There are many creative things you can do with your leftovers to make another delicious meal. One of my favorites is the leftover grilled panini.
If you read my Turkey Cordon Bleu Roll-ups post from yesterday, you know that I have one extra roll-up. I thought I might cut the roll-up into slices and make panini.
My husband is off running errands, so I’m on my own for lunch today. So I thought I would try making a panino (singular version of panini – I had to look that one up) for me … and then if it is really good, I might make one for Gary when he gets home … or maybe I might just save it for me and have one again tomorrow.
And now, to gush about a kitchen appliance I absolutely love. I got my 5-in-1 Gridldler (aka panini press) for Christmas a couple of years ago. It, along with my VitaMix, is probably my most used appliance in my kitchen.
This panini press makes incredible panini that press together easily and perfectly. I use this to make grilled cheeses (like this one), panini (like this one or this one) and egg, ham, and cheese breakfast sandwiches.
Thanksgiving fast approaching, and there’s always leftover turkey. This panini could be easily adapted to use turkey leftovers. So reak out your panini press and get creative.

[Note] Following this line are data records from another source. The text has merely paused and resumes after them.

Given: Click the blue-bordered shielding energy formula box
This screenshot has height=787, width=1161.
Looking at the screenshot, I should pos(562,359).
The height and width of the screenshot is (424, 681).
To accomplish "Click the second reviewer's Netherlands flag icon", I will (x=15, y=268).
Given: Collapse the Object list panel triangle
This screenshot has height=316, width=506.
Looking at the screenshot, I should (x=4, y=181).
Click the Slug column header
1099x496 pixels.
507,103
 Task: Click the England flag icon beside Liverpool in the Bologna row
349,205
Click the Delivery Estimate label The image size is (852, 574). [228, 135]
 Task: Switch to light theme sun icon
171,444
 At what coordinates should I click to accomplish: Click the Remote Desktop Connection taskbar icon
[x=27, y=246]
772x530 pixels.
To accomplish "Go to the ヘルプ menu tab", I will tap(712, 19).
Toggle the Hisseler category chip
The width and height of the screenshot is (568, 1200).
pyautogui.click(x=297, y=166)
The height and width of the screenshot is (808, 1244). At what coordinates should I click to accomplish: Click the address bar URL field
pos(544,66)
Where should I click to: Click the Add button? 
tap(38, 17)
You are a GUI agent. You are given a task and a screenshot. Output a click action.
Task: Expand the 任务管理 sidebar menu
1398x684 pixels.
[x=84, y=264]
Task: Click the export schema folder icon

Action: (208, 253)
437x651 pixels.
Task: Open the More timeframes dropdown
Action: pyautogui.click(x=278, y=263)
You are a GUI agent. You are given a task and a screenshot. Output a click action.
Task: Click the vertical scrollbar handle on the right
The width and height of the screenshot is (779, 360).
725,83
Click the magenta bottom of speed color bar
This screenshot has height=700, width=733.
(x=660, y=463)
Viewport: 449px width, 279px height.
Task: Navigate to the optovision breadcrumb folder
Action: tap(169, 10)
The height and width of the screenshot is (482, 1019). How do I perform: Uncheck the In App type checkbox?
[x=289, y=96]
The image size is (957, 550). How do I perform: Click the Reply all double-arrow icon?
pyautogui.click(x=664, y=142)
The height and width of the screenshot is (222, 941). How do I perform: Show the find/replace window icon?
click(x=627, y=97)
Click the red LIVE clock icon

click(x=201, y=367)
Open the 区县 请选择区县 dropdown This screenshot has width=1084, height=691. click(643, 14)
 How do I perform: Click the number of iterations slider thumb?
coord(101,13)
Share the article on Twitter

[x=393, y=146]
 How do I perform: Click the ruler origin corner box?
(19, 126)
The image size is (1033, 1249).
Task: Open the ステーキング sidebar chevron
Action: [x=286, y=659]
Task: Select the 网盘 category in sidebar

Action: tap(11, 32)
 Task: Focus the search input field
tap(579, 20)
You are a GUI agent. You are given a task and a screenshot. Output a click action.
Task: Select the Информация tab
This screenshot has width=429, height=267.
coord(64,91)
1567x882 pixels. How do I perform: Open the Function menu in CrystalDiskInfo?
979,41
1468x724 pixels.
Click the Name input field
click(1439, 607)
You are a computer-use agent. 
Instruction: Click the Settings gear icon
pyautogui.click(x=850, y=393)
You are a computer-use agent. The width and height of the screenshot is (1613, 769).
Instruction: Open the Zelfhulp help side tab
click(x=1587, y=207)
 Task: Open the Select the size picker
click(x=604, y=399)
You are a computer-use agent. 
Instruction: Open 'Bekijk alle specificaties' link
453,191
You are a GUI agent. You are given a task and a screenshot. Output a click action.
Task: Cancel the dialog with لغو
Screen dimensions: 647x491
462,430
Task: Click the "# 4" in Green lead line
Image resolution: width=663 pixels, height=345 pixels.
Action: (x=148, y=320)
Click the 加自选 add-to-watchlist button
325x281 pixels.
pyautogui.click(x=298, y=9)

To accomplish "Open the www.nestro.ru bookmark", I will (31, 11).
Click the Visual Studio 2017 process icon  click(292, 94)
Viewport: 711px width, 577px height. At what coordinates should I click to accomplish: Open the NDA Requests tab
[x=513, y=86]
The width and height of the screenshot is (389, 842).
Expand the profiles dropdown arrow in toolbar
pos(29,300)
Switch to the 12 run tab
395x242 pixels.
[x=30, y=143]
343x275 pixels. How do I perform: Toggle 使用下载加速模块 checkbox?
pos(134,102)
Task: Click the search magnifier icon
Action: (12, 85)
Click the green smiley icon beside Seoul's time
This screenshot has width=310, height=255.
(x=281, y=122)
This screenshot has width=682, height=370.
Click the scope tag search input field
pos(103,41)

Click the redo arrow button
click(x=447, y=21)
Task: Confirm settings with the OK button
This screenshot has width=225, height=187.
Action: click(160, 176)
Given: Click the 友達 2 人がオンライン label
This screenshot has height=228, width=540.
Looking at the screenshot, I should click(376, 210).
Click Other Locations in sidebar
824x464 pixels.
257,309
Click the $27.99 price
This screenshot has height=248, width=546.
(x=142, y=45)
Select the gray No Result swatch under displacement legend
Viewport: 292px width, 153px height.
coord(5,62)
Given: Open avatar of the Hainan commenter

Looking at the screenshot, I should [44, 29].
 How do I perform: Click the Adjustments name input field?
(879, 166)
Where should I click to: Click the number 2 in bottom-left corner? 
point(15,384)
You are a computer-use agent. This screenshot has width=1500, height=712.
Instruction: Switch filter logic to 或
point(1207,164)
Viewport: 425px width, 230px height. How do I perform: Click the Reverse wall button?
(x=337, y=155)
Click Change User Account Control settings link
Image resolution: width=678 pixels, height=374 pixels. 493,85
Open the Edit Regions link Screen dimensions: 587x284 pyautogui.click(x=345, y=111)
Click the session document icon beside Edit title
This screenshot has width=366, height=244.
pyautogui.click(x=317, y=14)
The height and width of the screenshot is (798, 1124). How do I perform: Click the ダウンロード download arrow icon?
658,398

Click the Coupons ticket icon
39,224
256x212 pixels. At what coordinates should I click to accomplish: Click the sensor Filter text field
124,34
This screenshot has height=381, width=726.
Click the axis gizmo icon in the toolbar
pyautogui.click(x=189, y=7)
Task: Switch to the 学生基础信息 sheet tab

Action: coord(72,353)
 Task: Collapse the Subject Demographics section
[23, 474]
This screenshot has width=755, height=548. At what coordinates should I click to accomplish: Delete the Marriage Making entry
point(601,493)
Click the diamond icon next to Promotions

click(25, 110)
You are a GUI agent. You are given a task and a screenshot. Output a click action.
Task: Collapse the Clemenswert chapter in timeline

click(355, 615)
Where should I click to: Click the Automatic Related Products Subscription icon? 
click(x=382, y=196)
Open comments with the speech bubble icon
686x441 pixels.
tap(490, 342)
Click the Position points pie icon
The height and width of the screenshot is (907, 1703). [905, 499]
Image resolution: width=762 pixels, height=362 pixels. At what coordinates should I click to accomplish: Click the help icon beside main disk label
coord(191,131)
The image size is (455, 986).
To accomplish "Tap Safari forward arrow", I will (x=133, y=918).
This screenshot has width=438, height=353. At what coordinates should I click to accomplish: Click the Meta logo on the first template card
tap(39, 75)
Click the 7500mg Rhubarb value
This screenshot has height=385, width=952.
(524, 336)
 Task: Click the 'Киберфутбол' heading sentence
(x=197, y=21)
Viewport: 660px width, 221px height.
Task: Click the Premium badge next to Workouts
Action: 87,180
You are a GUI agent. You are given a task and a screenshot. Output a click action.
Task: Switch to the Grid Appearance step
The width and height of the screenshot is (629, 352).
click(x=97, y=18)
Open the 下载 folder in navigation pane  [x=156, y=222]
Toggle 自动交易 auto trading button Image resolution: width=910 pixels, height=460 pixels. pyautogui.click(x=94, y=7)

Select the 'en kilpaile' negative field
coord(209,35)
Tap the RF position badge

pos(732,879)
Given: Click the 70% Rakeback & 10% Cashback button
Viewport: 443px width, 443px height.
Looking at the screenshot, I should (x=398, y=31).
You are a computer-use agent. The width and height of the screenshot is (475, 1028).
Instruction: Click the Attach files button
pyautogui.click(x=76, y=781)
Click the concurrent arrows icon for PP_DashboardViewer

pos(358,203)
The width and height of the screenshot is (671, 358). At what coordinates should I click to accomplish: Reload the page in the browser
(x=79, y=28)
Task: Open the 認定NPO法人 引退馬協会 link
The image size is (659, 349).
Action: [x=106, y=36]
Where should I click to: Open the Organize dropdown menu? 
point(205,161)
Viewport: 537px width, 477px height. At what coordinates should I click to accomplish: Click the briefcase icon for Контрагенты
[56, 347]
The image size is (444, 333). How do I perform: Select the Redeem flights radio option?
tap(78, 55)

And then let me know your combinations so I can try them too.
Update: when my hubby got home from running errands, he was hungry. So, I offered him this panino so I have updated the recipe for 2 sandwiches.
Leftover Turkey Cordon Bleu Panini
Yields 2 sandwiches
4 slices gluten free bread (or bread of your choice)
1 turkey cordon bleu roll-up (get recipe here)
4 slices Swiss cheese
1 teaspoon honey
1 Tablespoon Dijon mustard
1 Tablespoon butter, at room temperature
1 heaping teaspoon mayonnaise
Heat the panini press to medium-high heat.
Whisk together the honey and Dijon mustard in a small bowl. In another small bowl, mix butter and mayonnaise.
Spread butter-mayo mixture on one side of each slice of bread to flavor the outside of the sandwich.
Flip over slices and spread honey mustard on the other side of each slice. Top one slice of bread with a slice of cheese, turkey cordon bleu slices, followed by another cheese slice.
Close the sandwich with the other slice of bread, buttered side up.
Grill panini with the lid closed, until the cheese is melted and the bread is toasted, 4 to 5 minutes.